Già dalla prossima settimana, inoltre, l’Asp inizierà una campagna di screening rivolta alle Forze dell’Ordine (Carabinieri, Polizia di Stato e Guardia di Finanza) che vorranno sottoporsi su base volontaria all’effettuazione del test rapido qualitativo per la ricerca degli anticorpi IgG – IgM (è questa la classificazione degli anticorpi).  In Sicilia nei giorni scorsi, una circolare dell’assessorato regionale alla Salute, ha dato il via libera ai test, autorizzando 138 laboratori (70 convenzionati e 68 pubblici). Gli esami, a carico della Regione, saranno ripetuti periodicamente. Ma anche i cittadini, pagando la tariffa completa, potranno accedere ai test sierologici.

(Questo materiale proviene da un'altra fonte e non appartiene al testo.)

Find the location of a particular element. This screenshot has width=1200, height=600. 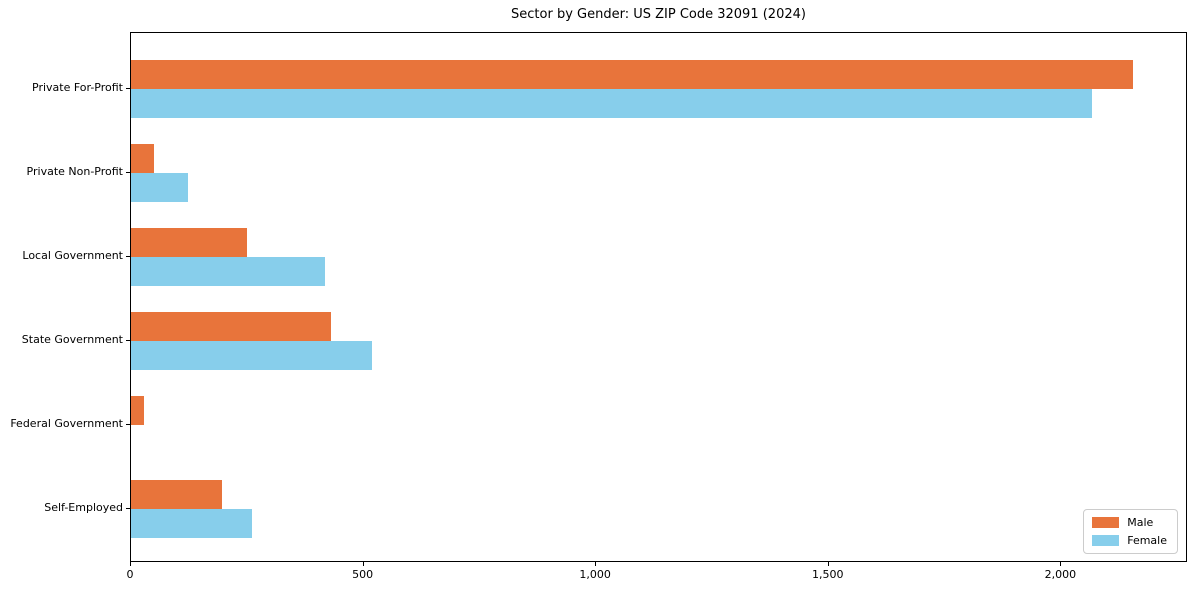

y-axis-label-private-non-profit: Private Non-Profit is located at coordinates (74, 172).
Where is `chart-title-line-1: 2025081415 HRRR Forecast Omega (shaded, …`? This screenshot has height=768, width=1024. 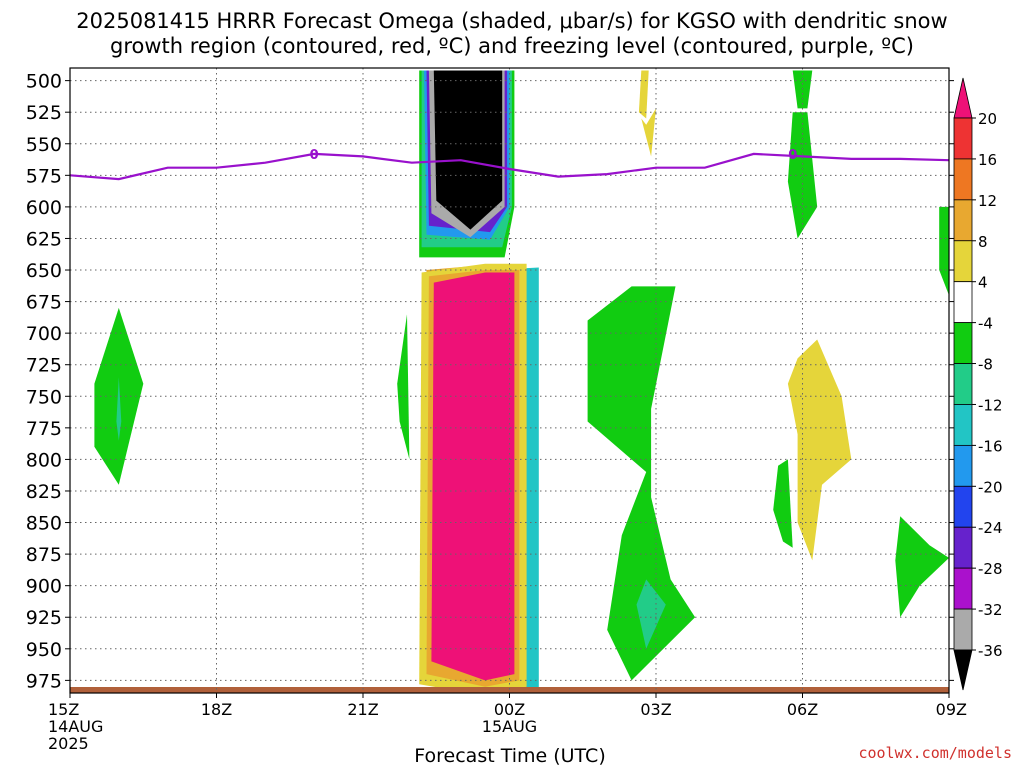
chart-title-line-1: 2025081415 HRRR Forecast Omega (shaded, … is located at coordinates (512, 21).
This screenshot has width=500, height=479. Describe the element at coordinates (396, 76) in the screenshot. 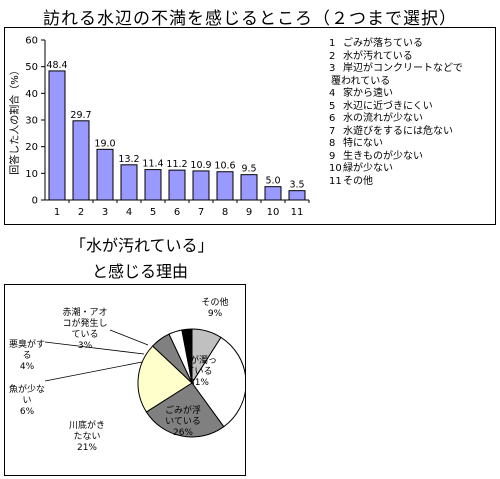

I see `legend-item: 3 岸辺がコンクリートなどで 覆われている` at that location.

Il costo varierà da 10 euro a 32,58: con dieci euro in più lo si può fare a domicilio.

In questa fase due sarà compito delle regioni monitorare l’andamento della curva epidemiologica e comunicare i dati all’unità di crisi nazionale, che in quel caso potrà decidere di intervenire suggerendo al governo nuove misure restrittive (qualora il contagio riparta). Ed è qui che le sorti dell’emergenza sanitaria, in via d’esaurimento, si incrociano con quella dell’emergenza sociale ed economica. E’ sulla base dei nuovi comportamenti, di questo (potenziale) liberi tutti, che dipende il destino di famiglie e imprese. Tornare indietro sarebbe l’apoteosi della disfatta: “Non so immaginare un ritorno alla fase 1 – ha detto Musumeci – tutto dipende da come gestiremo la ripartenza”.